On 10/28/2013 07:52 AM, Daniel P. Berrange wrote:
From: "Daniel P. Berrange" <berrange(a)redhat.com>
The following sequence
1. Define a persistent QMEU guest
s/QMEU/QEMU
2. Start the QEMU guest
3. Stop libvirtd
4. Kill the QEMU process
5. Start libvirtd
6. List persistent guets
s/guets/guests
At the last step, the previously running persistent guest
will be missing. This is because of a race condition in the
QEMU driver startup code. It does
1. Load all VM state files
2. Spawn thread to reconnect to each VM
3. Load all VM config files
Only at the end of step 3, does the 'virDomainObjPtr' get
marked as "persistent". There is therefore a window where
the thread reconnecting to the VM will remove the persistent
VM from the list.
The easy fix is to simply switch the order of steps 2 & 3.
Signed-off-by: Daniel P. Berrange <berrange(a)redhat.com>
---
src/qemu/qemu_driver.c | 3 +--
1 file changed, 1 insertion(+), 2 deletions(-)

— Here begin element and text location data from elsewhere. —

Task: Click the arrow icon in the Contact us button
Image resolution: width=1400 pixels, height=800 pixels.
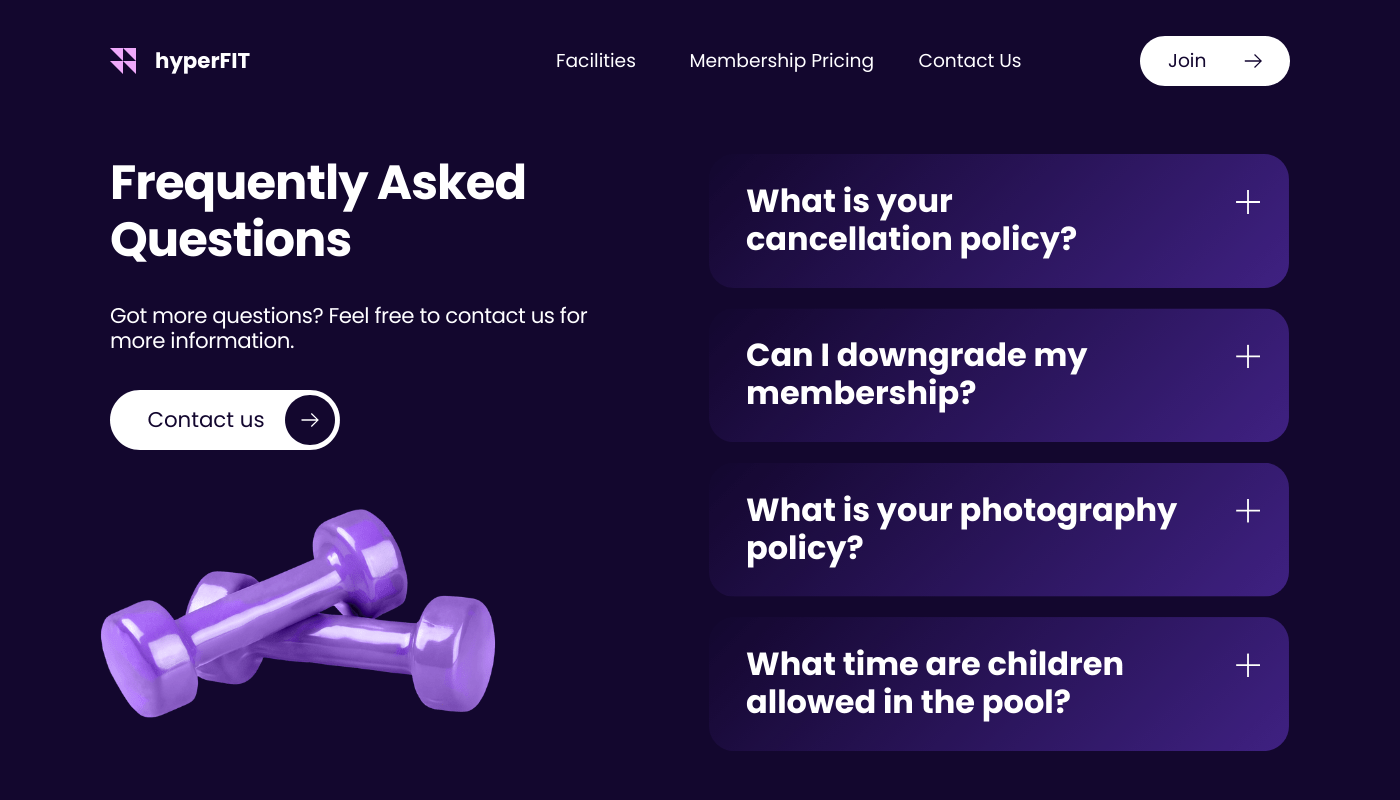Action: tap(310, 420)
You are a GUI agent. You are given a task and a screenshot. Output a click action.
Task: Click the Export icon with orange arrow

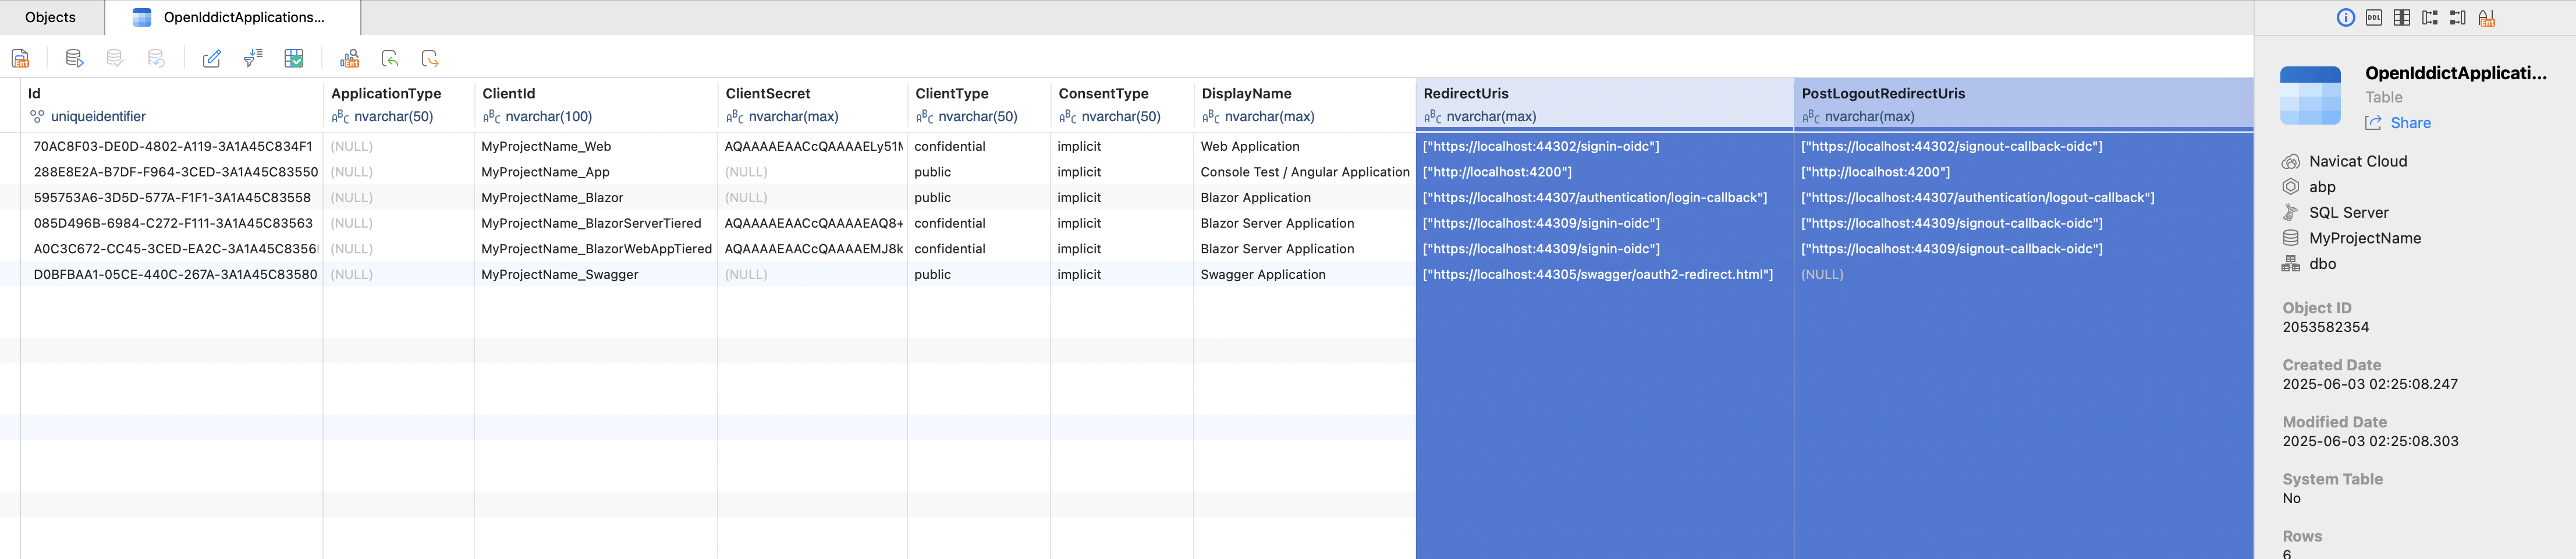tap(430, 59)
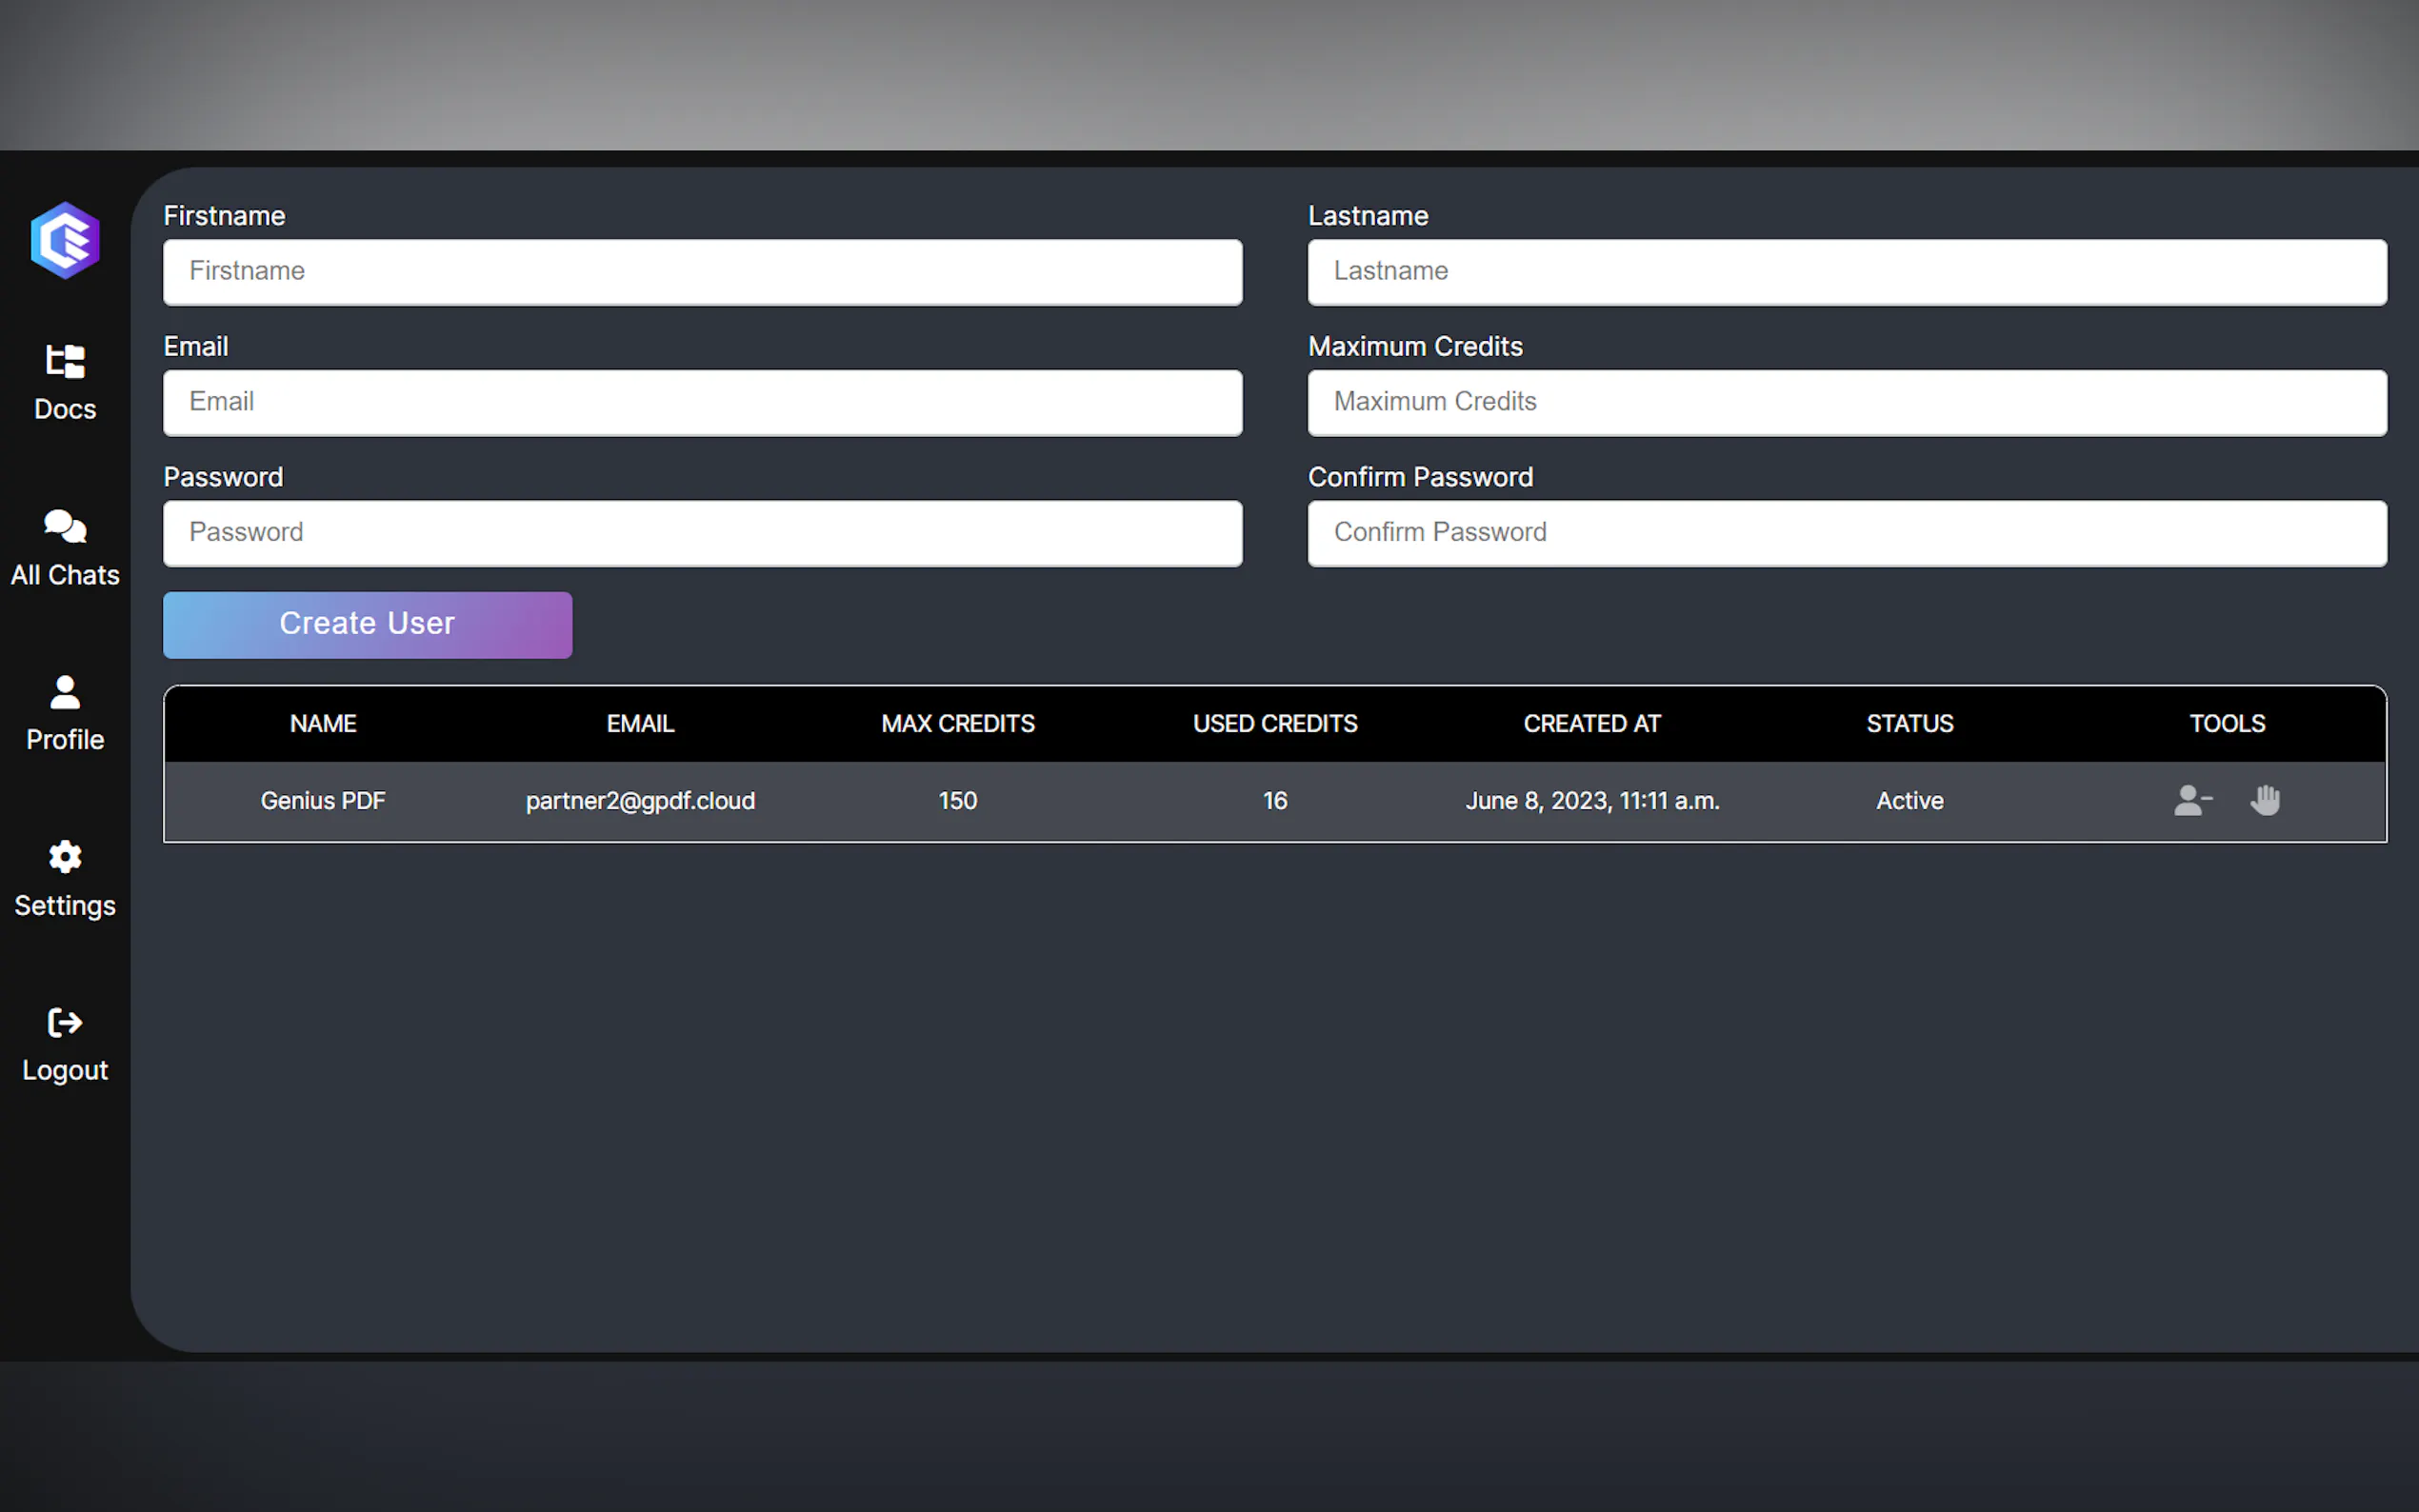This screenshot has width=2419, height=1512.
Task: Open the Docs section in sidebar
Action: (65, 381)
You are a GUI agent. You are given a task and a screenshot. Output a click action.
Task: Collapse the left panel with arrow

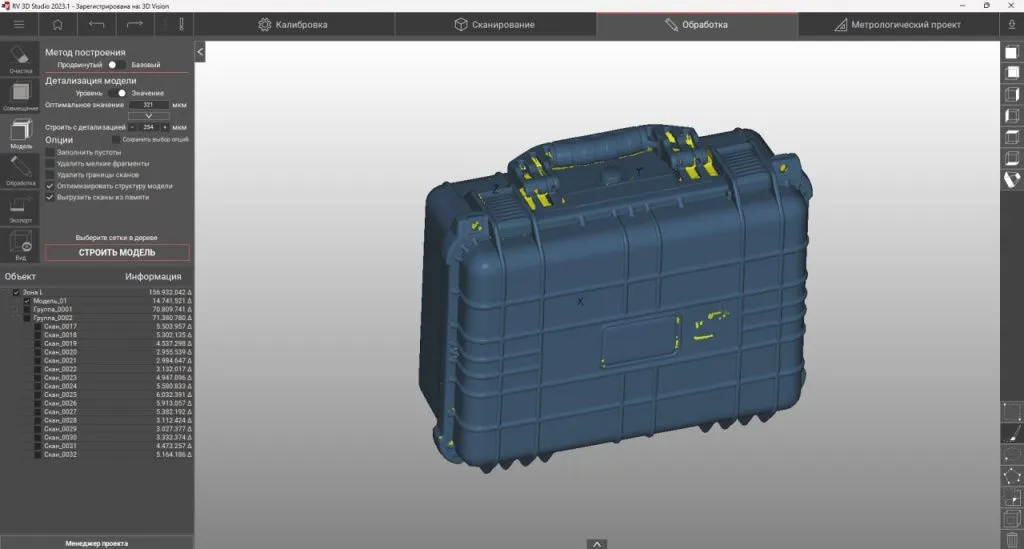pos(200,51)

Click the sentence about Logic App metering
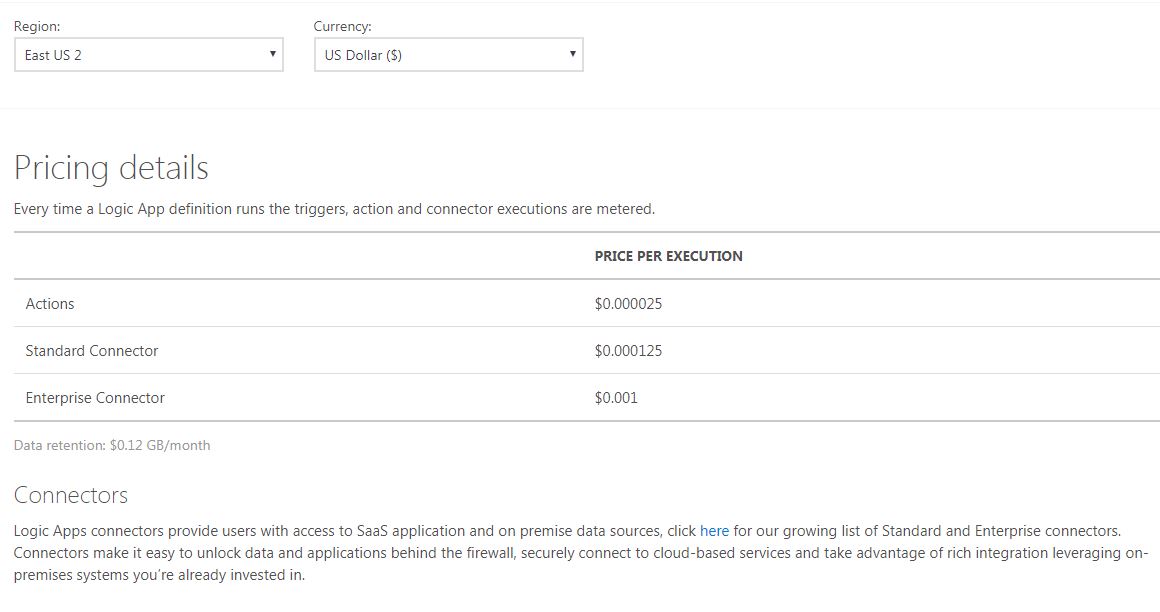pyautogui.click(x=334, y=209)
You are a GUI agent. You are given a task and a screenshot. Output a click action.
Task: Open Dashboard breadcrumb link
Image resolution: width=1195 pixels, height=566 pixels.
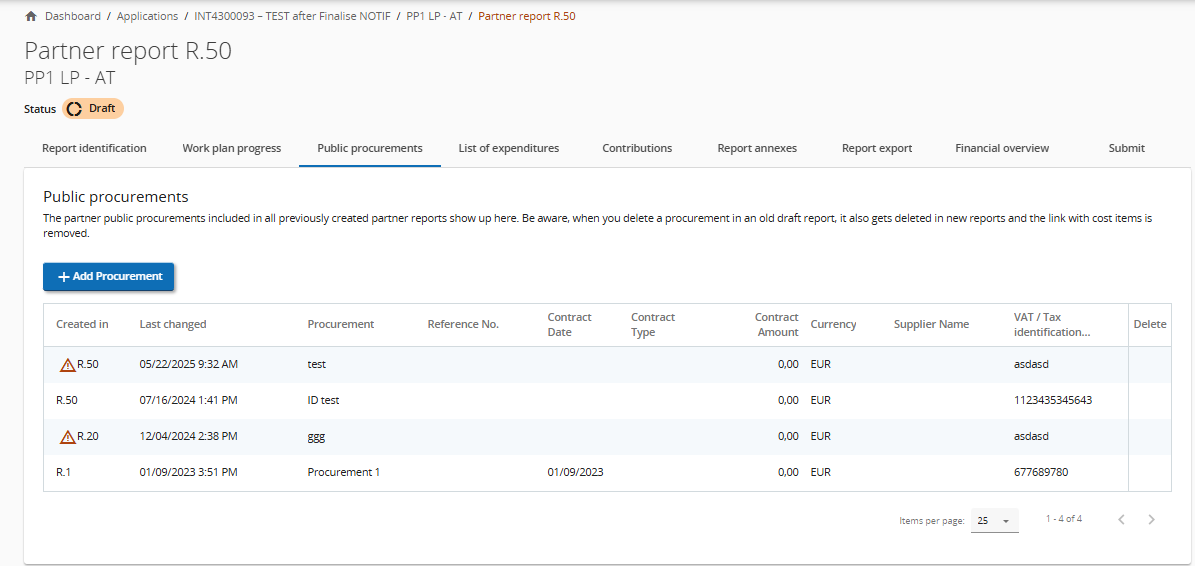73,16
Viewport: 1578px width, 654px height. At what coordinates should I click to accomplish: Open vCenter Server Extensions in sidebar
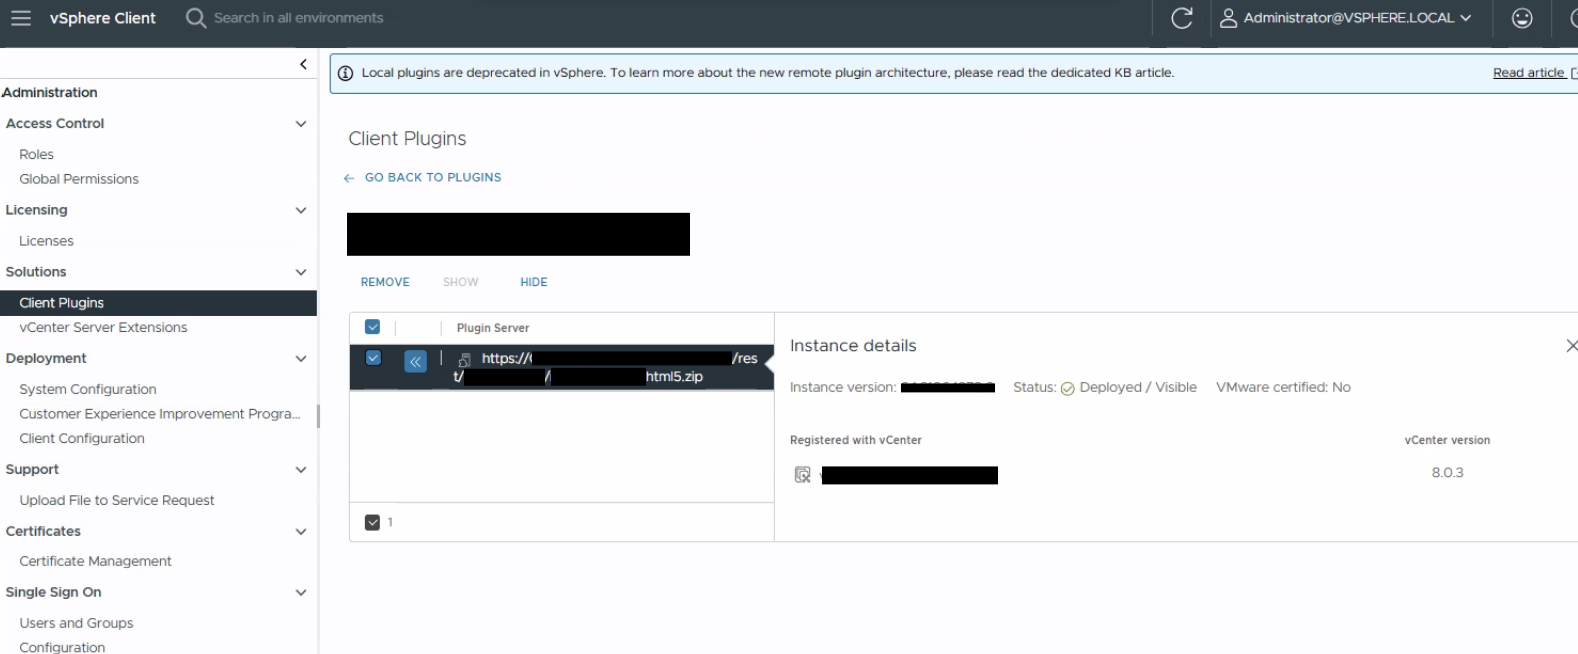pos(103,327)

The fix seems reasonable, although I immediately wondered why "at some
time" it was considered OK to reconnect before being persistent flag was
set for inactive guests. The condition/fault initially described
includes a host reboot in the processing. In that case (I would assume)
the restart of the guest would occur if autostart was set. The external
action of the kill()'ing of a guest outside of libvirtd's control
results in some unknown/unpredictable state for the guest. Is there
something in that initial load that could detect this condition better?
I tried following the steps without the patch, but on my host the guest
was listed after the restart - so yes a timing condition - but what
causes that timing condition.
Would setting the dom->persistent before the virObjectUnlock(dom) in
virDomainObjListLoadAllConfigs() change the results?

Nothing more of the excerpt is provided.